VERILOG
Design an Arithmetic Logic Unit (ALU) that can perform
four-bit
1. Four-bit addition;
2. Four-bit subtraction;
3. Four-bit multiplication;
4. Four-bit comparator (that compares two binary numbers to check
whether two numbers are equal, or one is less/greater than
other).
Write test benches and simulate each module/submodule.

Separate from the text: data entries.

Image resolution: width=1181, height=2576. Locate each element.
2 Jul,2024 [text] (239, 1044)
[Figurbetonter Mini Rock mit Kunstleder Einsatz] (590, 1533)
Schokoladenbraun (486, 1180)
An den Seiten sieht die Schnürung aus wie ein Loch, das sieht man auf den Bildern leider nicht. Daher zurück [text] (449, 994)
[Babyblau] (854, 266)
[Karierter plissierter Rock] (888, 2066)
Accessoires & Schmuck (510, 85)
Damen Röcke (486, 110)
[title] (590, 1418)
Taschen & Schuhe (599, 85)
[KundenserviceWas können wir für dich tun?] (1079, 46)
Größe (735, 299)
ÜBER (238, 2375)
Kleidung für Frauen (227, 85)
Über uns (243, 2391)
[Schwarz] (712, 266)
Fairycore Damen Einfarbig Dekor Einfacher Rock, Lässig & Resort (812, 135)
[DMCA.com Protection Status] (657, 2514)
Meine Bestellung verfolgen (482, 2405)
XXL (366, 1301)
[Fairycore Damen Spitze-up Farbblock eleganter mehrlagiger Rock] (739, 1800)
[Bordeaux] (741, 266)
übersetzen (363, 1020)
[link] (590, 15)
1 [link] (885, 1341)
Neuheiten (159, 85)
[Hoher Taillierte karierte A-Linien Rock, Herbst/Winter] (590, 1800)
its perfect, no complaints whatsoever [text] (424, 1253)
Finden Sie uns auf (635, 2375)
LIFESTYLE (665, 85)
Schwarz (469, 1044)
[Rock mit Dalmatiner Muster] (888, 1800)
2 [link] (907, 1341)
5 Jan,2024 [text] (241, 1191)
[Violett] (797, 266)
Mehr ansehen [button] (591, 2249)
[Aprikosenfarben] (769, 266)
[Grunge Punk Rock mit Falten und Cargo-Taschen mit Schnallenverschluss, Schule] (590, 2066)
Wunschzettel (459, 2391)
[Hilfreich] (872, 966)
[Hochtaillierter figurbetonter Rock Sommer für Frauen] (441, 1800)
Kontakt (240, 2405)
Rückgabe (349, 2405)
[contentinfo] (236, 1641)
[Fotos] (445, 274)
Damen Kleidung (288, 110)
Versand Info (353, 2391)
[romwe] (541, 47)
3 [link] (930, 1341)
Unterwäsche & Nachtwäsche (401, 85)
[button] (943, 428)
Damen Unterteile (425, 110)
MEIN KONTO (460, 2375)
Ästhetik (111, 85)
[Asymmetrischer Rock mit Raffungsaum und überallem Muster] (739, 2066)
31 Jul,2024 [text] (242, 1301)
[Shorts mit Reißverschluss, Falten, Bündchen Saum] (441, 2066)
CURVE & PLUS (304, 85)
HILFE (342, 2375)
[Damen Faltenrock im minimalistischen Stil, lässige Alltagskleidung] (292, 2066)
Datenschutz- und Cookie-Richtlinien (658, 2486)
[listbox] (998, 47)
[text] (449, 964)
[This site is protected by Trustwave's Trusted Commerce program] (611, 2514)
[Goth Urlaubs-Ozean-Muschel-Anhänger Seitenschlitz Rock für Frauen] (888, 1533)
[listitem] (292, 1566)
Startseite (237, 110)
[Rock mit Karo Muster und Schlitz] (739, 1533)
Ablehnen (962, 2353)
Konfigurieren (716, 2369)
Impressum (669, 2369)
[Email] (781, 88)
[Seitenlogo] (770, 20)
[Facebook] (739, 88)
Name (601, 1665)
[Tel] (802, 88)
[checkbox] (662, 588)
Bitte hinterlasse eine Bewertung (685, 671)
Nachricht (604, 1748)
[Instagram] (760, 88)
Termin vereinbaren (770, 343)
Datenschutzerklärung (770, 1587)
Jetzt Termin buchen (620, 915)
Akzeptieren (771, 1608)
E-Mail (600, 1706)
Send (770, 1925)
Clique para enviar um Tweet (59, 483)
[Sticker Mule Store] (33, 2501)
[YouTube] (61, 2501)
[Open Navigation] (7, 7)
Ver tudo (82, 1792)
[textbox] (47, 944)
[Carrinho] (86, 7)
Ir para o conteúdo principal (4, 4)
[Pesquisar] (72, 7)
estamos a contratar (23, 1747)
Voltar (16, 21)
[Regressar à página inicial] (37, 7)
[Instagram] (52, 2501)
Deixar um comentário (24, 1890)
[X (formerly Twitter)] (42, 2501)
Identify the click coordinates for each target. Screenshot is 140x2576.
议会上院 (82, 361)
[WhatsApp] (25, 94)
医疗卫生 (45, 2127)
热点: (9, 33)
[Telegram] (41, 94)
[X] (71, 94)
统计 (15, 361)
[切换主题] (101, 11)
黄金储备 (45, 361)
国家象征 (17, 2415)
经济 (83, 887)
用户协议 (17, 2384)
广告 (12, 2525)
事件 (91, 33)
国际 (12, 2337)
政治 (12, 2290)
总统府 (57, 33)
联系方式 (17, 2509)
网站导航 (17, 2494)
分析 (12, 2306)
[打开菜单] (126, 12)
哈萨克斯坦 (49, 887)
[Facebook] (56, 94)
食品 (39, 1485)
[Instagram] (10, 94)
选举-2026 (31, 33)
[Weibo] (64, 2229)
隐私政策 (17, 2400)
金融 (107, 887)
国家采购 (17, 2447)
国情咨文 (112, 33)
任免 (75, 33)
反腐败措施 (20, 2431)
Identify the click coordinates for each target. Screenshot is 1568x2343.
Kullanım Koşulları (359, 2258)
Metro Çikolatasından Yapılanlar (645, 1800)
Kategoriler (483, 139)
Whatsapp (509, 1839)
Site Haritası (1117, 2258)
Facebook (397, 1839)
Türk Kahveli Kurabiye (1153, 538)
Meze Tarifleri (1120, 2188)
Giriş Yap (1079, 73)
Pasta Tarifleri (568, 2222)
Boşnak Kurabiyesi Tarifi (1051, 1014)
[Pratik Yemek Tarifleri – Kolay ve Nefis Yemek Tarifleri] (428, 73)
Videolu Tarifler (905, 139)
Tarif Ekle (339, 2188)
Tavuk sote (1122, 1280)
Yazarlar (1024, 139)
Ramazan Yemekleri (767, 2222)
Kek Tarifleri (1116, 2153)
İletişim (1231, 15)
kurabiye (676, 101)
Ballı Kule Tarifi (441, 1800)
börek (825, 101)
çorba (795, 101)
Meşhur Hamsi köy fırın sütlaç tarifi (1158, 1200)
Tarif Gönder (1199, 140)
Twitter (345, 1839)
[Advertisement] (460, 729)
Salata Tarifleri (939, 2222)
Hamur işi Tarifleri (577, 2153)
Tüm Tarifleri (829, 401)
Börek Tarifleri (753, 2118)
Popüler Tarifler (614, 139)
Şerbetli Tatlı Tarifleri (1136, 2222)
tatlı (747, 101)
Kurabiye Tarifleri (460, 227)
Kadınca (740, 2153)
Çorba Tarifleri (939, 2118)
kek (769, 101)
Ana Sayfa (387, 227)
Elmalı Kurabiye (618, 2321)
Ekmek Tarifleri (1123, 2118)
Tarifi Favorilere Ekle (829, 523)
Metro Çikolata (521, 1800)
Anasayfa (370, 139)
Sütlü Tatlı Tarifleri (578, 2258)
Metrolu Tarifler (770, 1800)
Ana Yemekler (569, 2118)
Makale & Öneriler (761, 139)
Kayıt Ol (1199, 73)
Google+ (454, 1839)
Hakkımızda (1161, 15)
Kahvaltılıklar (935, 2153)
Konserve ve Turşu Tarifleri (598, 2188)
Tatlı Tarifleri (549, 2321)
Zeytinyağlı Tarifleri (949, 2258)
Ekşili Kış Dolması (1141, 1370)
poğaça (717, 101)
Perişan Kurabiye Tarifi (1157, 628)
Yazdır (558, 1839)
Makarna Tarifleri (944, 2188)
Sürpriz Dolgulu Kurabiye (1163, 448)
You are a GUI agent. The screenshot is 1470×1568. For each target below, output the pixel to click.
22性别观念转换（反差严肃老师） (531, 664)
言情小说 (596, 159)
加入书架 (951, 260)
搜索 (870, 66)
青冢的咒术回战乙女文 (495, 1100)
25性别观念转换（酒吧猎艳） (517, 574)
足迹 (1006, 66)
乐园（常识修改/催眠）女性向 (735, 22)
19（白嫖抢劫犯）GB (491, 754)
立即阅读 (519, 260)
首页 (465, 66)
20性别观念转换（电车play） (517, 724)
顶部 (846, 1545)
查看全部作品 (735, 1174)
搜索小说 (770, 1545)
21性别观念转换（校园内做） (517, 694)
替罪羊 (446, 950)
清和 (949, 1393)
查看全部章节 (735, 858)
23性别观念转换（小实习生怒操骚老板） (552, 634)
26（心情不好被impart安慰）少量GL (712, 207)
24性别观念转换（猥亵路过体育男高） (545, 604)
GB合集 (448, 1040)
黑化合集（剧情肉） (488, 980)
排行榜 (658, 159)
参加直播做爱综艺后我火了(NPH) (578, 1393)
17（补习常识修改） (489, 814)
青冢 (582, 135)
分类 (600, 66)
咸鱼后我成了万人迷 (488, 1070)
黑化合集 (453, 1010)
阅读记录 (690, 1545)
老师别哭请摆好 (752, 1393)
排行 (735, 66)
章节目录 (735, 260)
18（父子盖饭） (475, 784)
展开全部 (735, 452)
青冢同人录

Hint: First make individual modules of the four-bit adder, four-bit subtractor, four-bit multiplier, four-bit comparator modules (make all these in same/one project) and then use a multiplexer to combine these modules to make an ALU where the user should select which operation he/she wants to perform (for instance, ALU may perform four-bit addition when selection lines are ‘00’using selection lines of a multiplexer or perform subtraction when selections lines are ‘01’ and so on).
The code should be simple as I am a beginner. Also, I need an urgent answer.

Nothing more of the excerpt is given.